Cosatu ‘working together’ to solve problems

Cosatu's national leaders say they've decided to try and find solutions to the federation's problems.

FILE: Cosatu's national leaders have released a joint statement saying they're trying to find solutions to the union's problems. Picture: EWN.

JOHANNESBURG - National leaders of the Congress of South African Trade Unions (Cosatu) have released a joint statement in which they say they've decided to try and find solutions to the federation's problems by working together.

Earlier this week, it emerged Cosatu general secretary Zwelinzima Vavi had refused to appear at a Cosatu press conference because he felt he could not publicly defend the decision to expel the National Union of Metalworkers of South Africa (Numsa).

Cosatu president Sidumo Dlamini said he didn't appear because he had to meet his lawyers.

Now, they say there will be no holy cows in their quest to find a solution to these problems.

Cosatu's Patrick Craven says they have spent the week talking.

"We didn't find an immediate solution to these problems. It was agreed on all levels within Cosatu and its affiliates that we need to sit down and find ways to connect with each other."


Numsa's expulsion has been met with mixed reaction from some of the federation's provincial structures, where the metalworkers union has called on its members to continue attending meetings.

Numsa was voted out of Cosatu by 33 votes to 24 last weekend and the decision has since exposed the rift between rival affiliates.

Seven unions have defended the metalworkers union and called for its reinstatement, while the rest have either remained silent or backed the decision to expel.

In KwaZulu-Natal, Cosatu provincial secretary Edwin Mkhize said they had no choice but to implement the decision.

But Cosatu leaders in the Eastern Cape, where the federation has about half a million paid up members,described the move as divisive and without basis.

In the Western Cape, Cosatu leader Tony Ehrenreich said their structures have not discussed the matter and cannot comment.

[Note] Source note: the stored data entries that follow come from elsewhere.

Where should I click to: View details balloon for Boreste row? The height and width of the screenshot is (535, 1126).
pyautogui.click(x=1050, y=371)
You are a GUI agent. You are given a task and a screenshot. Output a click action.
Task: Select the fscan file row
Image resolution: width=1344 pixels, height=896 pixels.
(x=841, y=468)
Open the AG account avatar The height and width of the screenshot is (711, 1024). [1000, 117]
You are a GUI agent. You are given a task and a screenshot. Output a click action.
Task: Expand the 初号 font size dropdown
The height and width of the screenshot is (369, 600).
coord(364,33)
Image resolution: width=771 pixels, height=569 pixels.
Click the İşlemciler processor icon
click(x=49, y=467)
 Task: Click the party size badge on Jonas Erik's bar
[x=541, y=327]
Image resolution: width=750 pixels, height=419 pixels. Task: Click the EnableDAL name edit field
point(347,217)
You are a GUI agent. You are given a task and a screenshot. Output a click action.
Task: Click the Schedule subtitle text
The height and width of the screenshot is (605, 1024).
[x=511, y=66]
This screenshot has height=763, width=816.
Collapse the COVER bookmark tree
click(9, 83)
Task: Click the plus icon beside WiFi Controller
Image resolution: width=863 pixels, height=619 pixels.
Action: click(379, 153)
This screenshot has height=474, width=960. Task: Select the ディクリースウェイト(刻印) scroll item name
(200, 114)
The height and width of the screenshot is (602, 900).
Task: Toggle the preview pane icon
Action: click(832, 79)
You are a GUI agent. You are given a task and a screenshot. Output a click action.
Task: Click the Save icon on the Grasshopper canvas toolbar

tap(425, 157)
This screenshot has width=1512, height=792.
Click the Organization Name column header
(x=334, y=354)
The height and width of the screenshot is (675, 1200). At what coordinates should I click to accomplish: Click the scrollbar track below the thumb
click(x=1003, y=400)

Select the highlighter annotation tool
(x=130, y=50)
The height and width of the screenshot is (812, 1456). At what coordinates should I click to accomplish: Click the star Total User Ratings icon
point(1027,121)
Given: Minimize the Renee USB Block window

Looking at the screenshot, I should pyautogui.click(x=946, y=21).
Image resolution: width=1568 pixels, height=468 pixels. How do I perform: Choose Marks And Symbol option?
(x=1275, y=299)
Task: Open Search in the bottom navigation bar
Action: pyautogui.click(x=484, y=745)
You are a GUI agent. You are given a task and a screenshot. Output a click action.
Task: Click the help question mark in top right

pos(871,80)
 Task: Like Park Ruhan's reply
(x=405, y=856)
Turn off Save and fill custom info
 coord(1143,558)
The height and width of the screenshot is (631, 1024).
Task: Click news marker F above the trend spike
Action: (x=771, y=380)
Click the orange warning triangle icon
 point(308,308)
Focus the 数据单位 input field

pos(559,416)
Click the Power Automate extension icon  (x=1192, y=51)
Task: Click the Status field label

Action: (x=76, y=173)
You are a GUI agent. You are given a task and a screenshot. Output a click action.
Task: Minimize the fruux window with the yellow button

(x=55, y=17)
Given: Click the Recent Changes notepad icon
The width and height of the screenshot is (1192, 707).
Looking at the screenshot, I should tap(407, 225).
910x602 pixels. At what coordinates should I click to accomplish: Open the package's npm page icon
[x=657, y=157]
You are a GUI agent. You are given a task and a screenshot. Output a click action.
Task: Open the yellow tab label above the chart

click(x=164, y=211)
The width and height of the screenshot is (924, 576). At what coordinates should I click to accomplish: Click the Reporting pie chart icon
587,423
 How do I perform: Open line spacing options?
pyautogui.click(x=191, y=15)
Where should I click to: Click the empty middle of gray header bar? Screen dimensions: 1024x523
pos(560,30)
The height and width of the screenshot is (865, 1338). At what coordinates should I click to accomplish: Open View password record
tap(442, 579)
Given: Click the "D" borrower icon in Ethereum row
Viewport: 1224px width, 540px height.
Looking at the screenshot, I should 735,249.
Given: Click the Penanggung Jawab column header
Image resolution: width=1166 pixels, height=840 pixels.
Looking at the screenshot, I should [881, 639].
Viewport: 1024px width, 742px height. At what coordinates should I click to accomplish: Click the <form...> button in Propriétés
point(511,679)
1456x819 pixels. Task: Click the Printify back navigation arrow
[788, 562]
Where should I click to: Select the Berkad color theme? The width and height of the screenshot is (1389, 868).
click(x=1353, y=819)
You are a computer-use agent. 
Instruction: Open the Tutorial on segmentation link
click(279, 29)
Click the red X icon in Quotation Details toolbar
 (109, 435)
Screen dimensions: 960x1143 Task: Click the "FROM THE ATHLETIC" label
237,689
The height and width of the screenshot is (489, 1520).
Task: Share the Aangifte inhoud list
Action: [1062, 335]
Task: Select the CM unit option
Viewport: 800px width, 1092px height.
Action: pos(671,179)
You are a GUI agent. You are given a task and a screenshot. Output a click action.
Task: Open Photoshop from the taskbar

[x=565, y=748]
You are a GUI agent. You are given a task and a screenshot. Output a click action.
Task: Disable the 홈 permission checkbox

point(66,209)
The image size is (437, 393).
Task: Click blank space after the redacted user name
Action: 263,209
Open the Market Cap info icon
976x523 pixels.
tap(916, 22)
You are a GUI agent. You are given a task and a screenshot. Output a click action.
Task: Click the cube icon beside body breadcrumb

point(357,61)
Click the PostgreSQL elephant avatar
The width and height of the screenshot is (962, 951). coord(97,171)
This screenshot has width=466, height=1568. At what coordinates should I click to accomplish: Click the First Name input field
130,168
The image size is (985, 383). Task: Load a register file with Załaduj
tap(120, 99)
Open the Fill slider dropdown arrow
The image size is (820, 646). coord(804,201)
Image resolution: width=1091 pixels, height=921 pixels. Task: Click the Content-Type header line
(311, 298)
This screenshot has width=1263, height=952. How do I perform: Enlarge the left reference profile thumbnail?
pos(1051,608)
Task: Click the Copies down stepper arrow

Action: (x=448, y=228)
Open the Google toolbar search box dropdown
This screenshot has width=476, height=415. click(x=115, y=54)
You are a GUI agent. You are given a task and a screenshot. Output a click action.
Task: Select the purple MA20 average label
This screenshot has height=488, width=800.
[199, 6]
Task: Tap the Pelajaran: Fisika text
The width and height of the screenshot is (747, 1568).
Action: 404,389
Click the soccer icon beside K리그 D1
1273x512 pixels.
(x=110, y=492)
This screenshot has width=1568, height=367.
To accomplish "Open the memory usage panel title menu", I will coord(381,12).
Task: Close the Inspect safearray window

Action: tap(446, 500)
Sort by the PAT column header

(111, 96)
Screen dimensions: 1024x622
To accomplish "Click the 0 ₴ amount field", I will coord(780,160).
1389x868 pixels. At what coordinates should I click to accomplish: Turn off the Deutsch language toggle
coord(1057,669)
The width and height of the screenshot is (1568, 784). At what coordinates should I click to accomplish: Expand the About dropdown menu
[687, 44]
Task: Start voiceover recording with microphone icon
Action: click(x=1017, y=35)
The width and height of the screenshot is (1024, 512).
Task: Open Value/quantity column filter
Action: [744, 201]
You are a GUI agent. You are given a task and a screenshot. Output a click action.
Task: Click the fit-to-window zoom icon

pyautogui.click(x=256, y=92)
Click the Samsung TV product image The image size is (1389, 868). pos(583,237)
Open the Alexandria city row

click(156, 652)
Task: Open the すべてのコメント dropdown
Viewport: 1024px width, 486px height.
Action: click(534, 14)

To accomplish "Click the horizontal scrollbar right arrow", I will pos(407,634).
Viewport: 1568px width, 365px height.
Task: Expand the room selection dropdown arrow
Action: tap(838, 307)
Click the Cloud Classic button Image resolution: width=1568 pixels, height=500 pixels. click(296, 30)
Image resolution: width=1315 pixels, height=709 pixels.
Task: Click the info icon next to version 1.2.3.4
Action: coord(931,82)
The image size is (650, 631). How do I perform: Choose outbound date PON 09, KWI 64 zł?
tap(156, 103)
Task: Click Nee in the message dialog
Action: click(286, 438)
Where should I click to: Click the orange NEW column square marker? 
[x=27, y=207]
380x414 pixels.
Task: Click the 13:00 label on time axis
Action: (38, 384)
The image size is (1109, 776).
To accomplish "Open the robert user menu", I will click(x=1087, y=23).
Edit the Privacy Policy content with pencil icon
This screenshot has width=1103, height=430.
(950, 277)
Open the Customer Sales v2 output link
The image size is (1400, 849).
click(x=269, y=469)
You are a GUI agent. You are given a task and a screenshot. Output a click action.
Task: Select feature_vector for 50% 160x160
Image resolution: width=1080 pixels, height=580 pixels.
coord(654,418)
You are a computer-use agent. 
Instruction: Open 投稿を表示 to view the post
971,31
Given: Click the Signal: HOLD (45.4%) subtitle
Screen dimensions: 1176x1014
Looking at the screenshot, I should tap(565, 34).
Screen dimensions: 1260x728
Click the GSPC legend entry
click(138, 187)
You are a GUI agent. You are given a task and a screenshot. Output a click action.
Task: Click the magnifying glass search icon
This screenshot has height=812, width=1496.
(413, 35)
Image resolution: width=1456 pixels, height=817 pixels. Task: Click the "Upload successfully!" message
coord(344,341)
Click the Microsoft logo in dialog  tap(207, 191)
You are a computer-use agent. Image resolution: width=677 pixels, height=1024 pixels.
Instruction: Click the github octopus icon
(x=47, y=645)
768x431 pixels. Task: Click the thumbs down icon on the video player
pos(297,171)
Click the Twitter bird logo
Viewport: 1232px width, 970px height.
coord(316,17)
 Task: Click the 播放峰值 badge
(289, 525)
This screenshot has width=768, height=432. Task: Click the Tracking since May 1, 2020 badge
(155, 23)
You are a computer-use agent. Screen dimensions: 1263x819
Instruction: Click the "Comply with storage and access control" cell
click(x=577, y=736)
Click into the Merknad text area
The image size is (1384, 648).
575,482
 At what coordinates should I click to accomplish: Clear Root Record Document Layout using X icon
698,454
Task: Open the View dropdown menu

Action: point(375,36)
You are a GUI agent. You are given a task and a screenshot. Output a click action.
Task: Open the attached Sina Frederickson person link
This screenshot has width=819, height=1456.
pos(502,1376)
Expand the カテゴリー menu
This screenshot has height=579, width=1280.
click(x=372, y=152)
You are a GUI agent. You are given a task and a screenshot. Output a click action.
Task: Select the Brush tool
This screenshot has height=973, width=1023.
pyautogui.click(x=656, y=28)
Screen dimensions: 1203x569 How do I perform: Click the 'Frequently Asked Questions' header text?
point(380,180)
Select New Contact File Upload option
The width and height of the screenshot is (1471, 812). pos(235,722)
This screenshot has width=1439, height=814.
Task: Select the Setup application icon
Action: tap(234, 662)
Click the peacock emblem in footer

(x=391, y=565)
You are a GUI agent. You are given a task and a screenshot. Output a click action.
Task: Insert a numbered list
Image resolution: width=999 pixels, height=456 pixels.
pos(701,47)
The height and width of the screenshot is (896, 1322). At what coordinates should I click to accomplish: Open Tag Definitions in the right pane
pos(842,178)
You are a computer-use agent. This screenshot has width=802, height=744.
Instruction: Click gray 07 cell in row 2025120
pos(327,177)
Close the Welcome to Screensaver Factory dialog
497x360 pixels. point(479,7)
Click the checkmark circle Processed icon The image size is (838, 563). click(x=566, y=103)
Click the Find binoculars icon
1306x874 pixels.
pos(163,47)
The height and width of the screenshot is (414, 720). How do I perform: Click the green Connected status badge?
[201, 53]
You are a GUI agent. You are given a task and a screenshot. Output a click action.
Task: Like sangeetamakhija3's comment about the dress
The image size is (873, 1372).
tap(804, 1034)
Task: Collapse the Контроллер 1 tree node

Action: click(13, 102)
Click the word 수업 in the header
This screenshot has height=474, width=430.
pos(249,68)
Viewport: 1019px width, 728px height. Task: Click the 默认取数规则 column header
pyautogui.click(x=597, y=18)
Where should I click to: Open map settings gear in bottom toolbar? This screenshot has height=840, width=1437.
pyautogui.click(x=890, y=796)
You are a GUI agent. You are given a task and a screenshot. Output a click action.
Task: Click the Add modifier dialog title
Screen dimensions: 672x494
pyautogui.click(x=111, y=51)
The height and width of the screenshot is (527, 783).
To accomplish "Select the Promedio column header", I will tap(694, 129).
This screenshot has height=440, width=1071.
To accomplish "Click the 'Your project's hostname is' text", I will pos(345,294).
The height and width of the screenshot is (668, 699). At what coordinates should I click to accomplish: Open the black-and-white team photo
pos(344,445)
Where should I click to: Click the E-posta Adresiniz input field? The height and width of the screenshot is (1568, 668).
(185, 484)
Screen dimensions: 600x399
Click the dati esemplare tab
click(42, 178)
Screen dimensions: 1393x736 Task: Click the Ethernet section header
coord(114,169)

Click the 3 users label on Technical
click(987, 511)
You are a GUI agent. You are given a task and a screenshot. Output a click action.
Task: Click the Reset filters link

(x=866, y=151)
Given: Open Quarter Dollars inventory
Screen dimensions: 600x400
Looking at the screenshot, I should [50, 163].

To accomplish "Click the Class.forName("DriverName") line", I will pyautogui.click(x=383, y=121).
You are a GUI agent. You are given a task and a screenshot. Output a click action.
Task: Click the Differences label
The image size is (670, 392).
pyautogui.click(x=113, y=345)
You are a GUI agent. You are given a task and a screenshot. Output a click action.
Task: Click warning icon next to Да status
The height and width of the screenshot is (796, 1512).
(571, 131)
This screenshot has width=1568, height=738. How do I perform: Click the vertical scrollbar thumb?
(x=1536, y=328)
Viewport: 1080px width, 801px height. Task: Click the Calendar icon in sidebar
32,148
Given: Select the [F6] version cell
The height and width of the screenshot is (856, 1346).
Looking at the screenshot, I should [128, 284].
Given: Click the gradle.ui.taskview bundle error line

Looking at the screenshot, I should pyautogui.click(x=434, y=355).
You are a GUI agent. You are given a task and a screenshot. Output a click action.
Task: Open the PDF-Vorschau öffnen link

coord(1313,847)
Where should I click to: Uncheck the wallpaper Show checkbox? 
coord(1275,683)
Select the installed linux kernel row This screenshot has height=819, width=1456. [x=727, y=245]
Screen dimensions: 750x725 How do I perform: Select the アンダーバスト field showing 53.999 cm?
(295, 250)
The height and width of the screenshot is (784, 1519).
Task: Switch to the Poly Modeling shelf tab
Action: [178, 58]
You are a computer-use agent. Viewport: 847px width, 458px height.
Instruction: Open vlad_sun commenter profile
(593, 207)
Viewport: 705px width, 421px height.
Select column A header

Earlier this week, Vavi wrote a letter to union leaders in which he said he didn't attend Monday's press conference because he cannot defend the decision to expel Numsa.

He said the decision that was taken has the potential to destroy Cosatu.

In the two page document, Vavi said while he has in the past defended decisions he didn't agree with because of his belief in democratic centralism, he simply cannot defend the decision to expel Numsa.

He said this decision is contradicting and undermining organised workers and will have momentous implications for years to come.

Vavi also wrote that he's not doing public interviews because that might further jeopardise Cosatu and force it to jump off a cliff.